Sorting larger file with smaller RAM
Suppose we have to sort a 1GB file of random integers and the available ram size is 200 Mb, how will it be done?
The easiest way to do this is to use external sorting.
We divide our source file into temporary files of size equal to the size of the RAM and first sort these files.
Assume 1GB = 1024MB, so we follow following steps.
- Divide the source file into 5 small temporary files each of size 200MB (i.e., equal to the size of ram).
- Sort these temporary files one bye one using the ram individually (Any sorting algorithm : quick sort, merge sort).
Now we have small sorted temporary files as shown in the image below.

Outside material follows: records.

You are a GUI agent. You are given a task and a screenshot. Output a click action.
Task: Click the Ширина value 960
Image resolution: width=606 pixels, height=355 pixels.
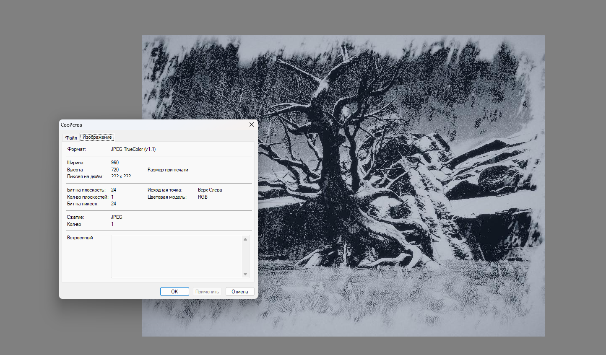click(x=115, y=163)
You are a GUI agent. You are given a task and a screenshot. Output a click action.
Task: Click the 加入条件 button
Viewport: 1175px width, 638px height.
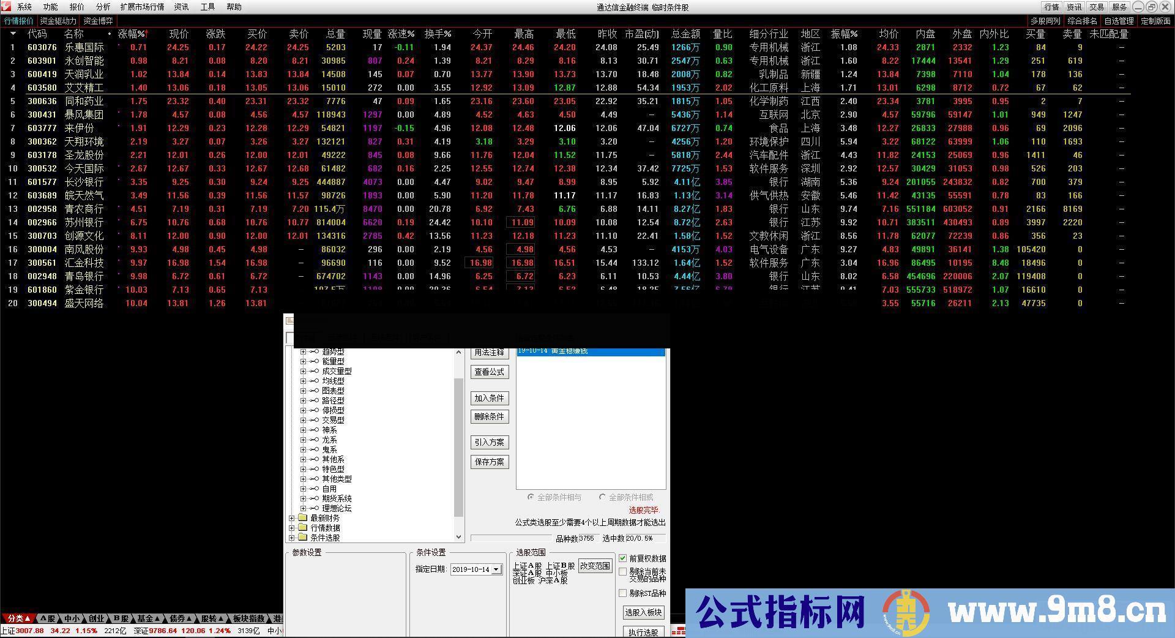(x=490, y=398)
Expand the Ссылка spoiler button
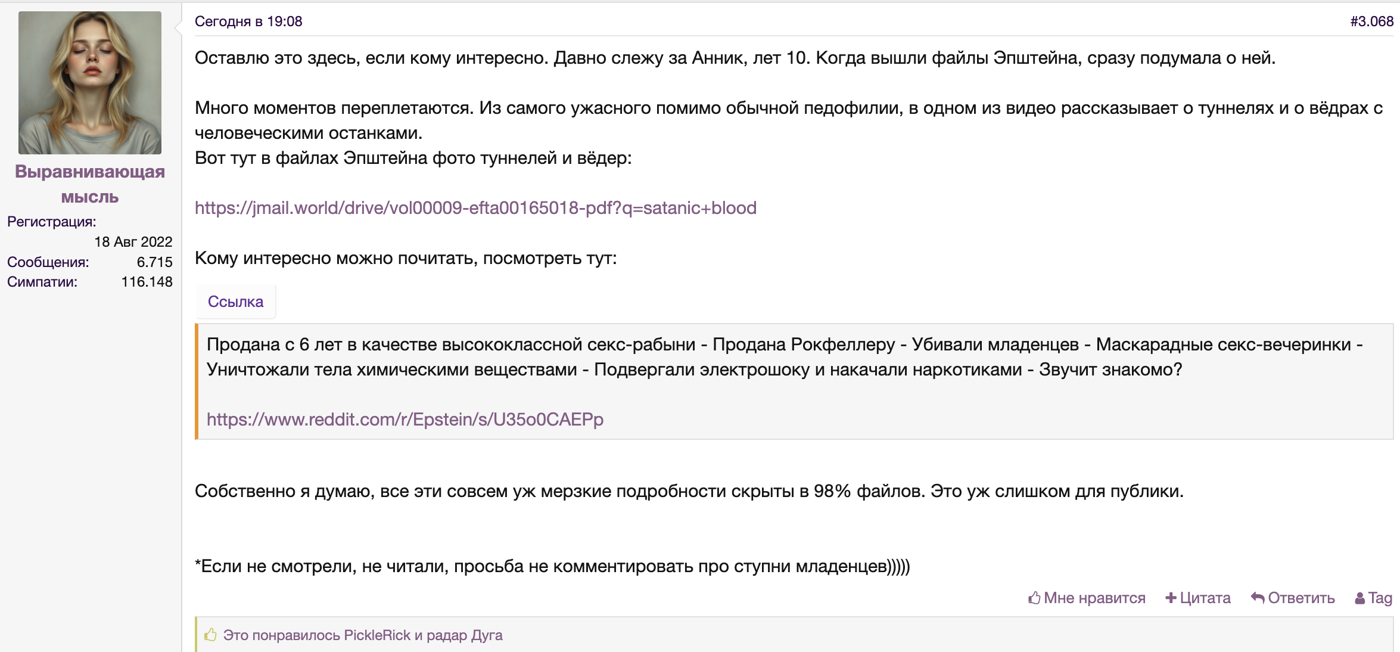 coord(235,302)
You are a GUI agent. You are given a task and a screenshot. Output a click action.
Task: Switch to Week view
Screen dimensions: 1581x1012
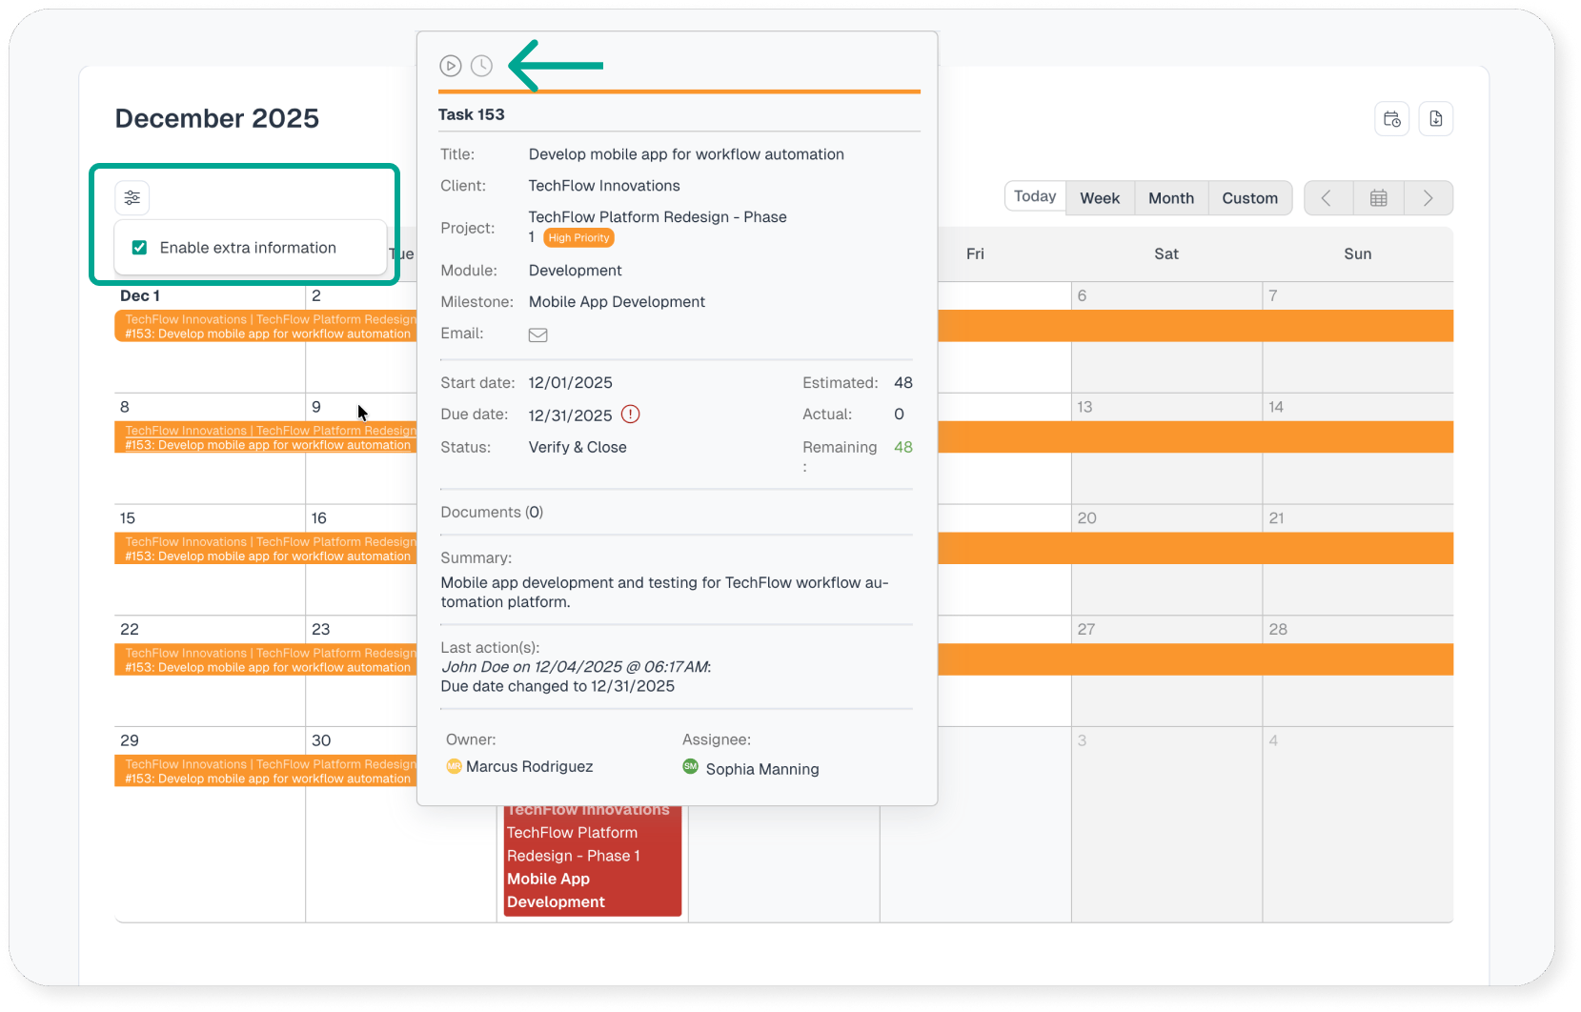click(1100, 198)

Now we have sorted temporary files.
- Pointers are initialized in each file
- A new file of size 1GB (size of source file) is created.
- First element is compared from each file with the pointer.

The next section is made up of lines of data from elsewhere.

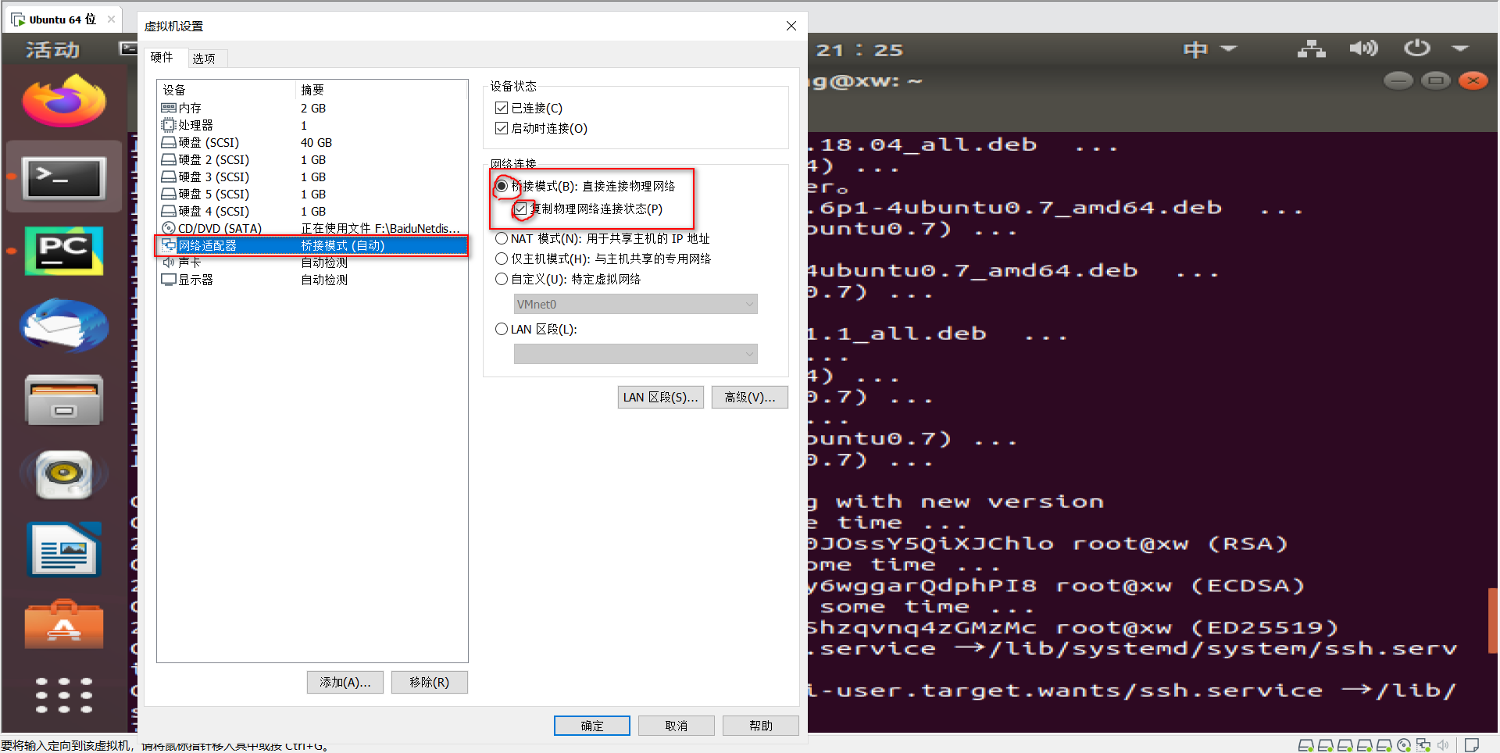Viewport: 1500px width, 753px height.
Task: Toggle 复制物理网络连接状态 option
Action: pyautogui.click(x=521, y=209)
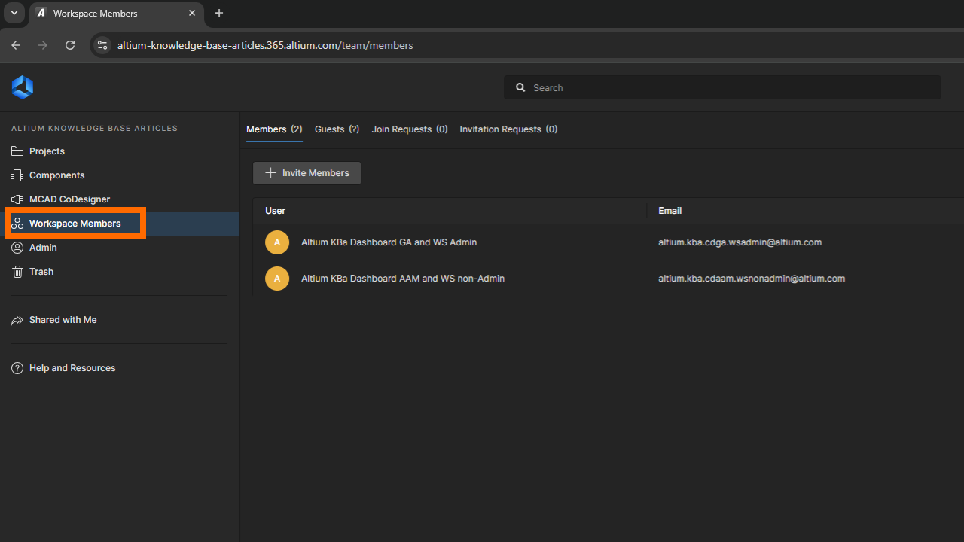The width and height of the screenshot is (964, 542).
Task: Open the Invitation Requests tab
Action: 508,129
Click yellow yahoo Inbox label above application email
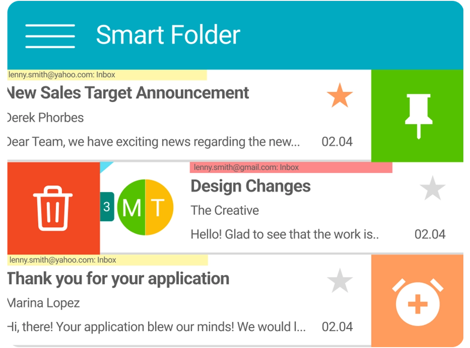This screenshot has width=470, height=348. [x=107, y=260]
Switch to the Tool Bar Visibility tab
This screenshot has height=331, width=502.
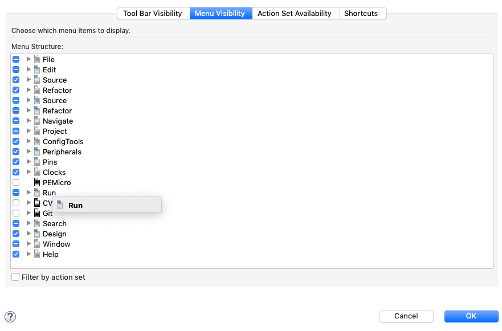coord(153,13)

- Smallest element is copied into the new 1GB file and pointer gets incremented in the file which pointed to this smallest element.

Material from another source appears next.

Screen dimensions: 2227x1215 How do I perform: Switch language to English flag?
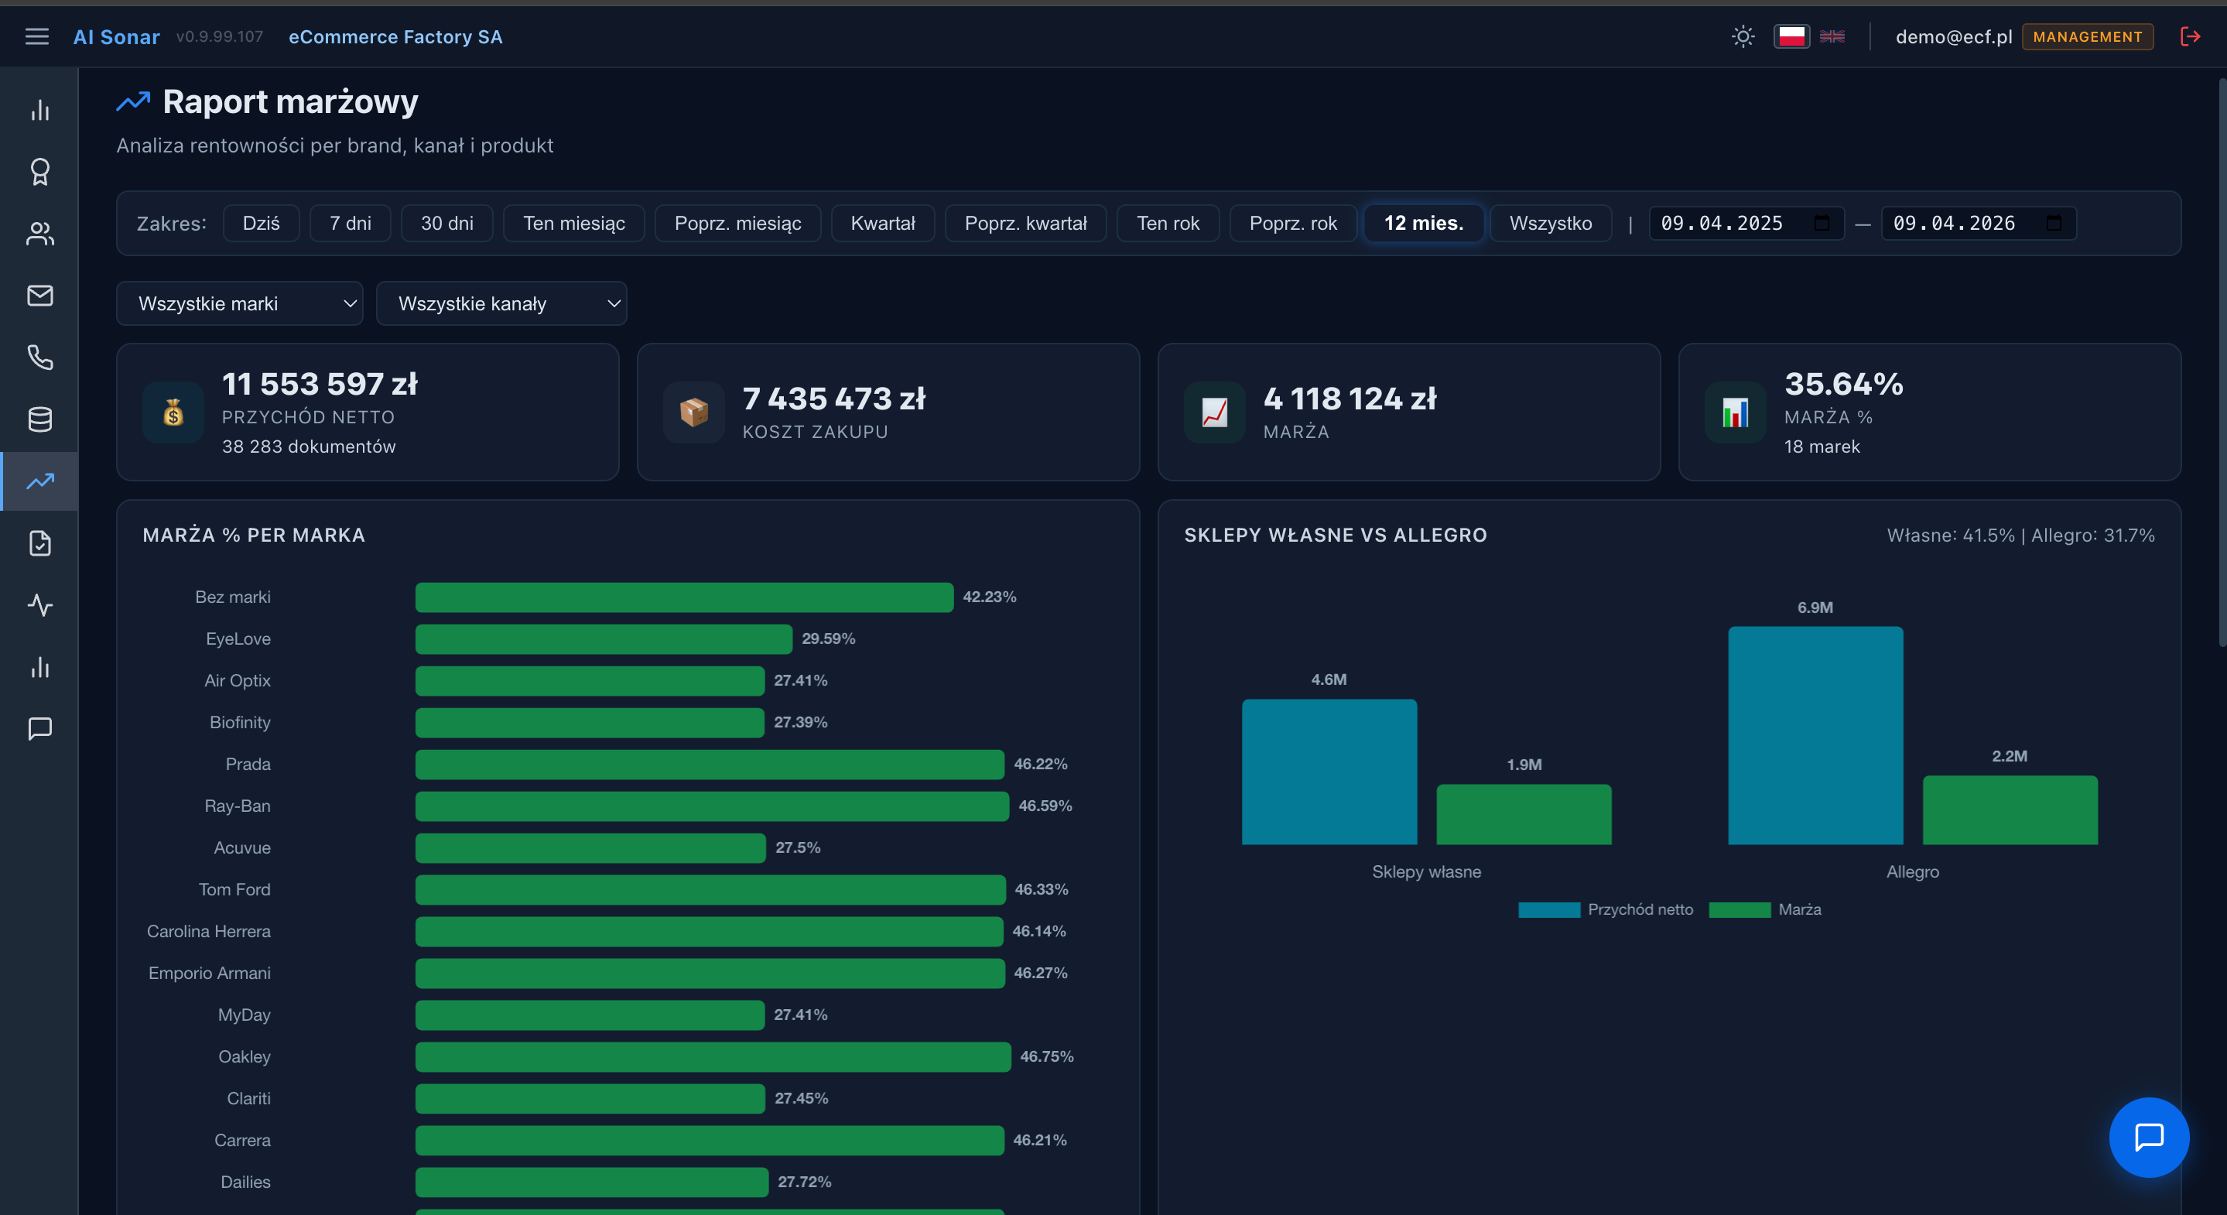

- Same process is followed till all pointers have traversed their respective files.
- When all the pointers have traversed, we have a new file which has 1GB of sorted integers.
This is how any larger file can be sorted when there is a limitation on the size of primary memory (RAM).
The basic idea is to divide the larger file into smaller temporary files, sort the temporary files and then creating a new file using these temporary files. This question was asked in Infosys interview for power programmer profile.